Computacenter has managed to tighten its belt a couple of notches and turn its infrastructure business into its headline feature - for the right reasons.

The firm's preliminary results to the year ended 31 December 2006 boast a "strong performance" for its Technology Solutions division. These "compensated for slower growth" in its managed services business.

Funny how things turn out. Computacenter's infrastructure business was in 2005, the year before the period of these results, undergoing urgent restructuring in the wake of a pinching cut in marketing funds from HP, its lead supplier. At the time, managed services was the darling of CC and practically every other firm trying going after profitable services business in the UK.

The cost saving efforts have paid off for Computacenter's infrastructure business. "The steep fall in revenue in recent years was arrested in 2006," said the Chairman's statement. Group revenues stayed stable at £2.27bn, compared with £2.29bn in 2005 (UK was £1.28bn from £1.35bn).

Managed services, however, gave CC less to celebrate. It was a "disappointing year for contract renewals", said the financial statement, although it neglected to mention which contracts it had lost, like the £15m deal with 02 that went to Computerland, its smaller rival, in the summer of 2006.

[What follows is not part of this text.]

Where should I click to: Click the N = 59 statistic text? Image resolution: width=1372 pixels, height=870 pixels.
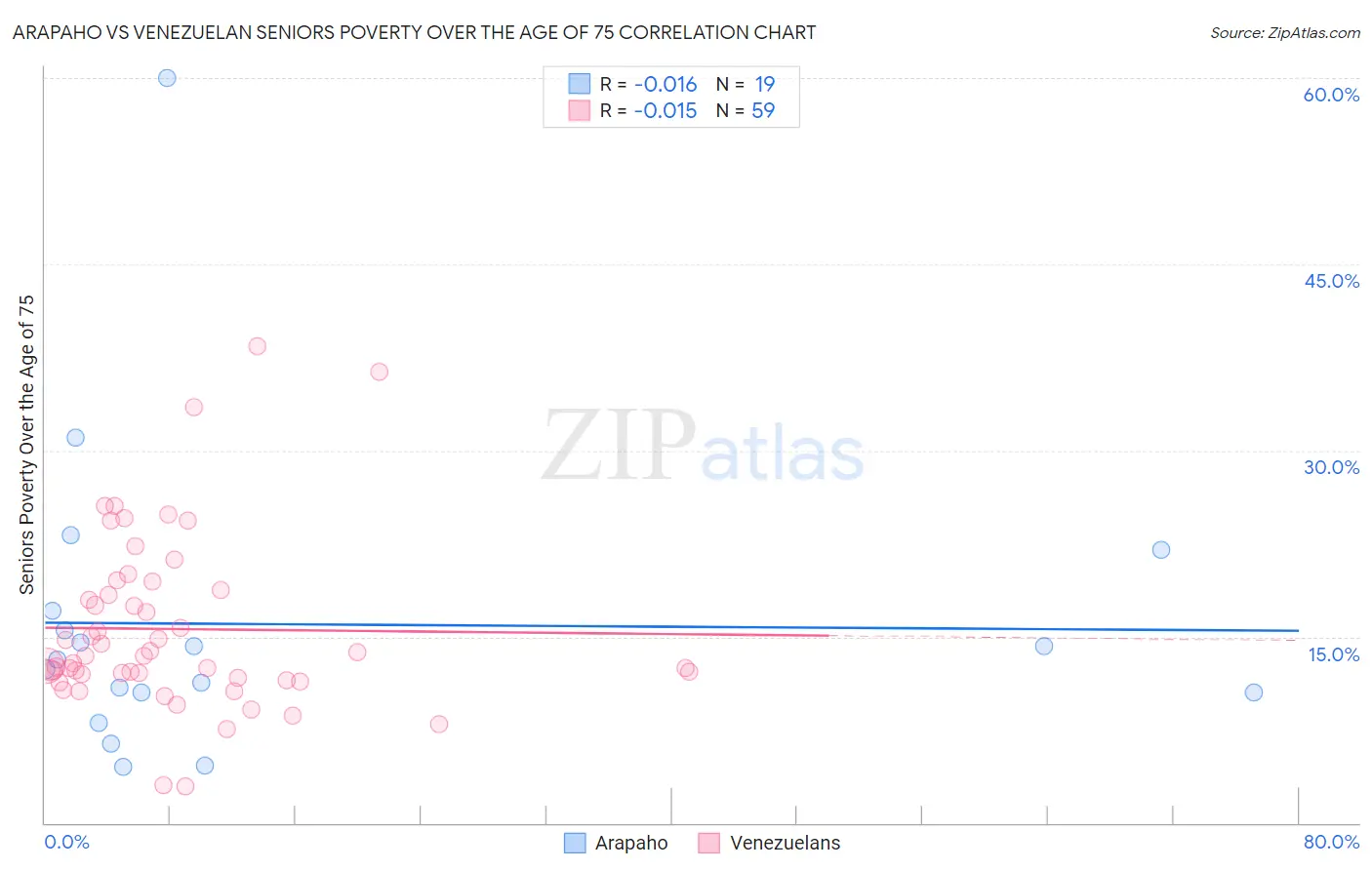[x=746, y=110]
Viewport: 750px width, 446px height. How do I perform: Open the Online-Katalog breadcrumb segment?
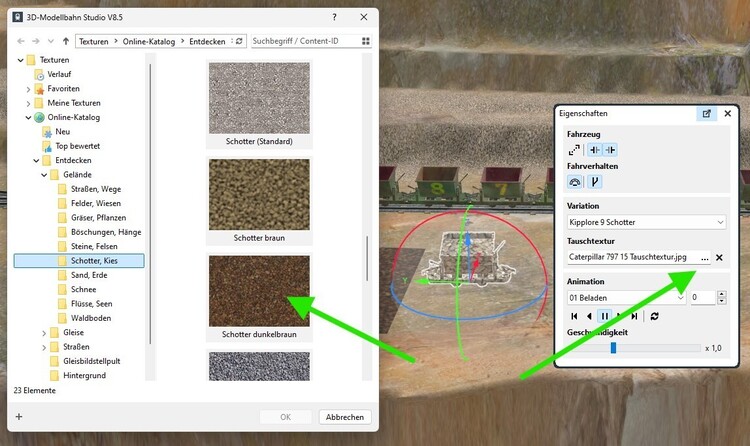click(x=149, y=42)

It did remember to mention some managed services contracts it had won - including a £28m, five-year outsourcing contract with Eversheds, a £6m, five-year deal with Parity, "and an extension in scope and terms of our contract with the Nuclear Decommissioning Authority.

Managed service revenues had crept up 6.6 per cent, while profit had "improved". But weren't managed services the market everyone was talking about in 2005?

"Managed services is still the fastest growing market," said Alan McNeera, a market analyst at Gartner, "it isn't that the industry was wrong - it's not bad news for Computacenter - it's just indicative of the market."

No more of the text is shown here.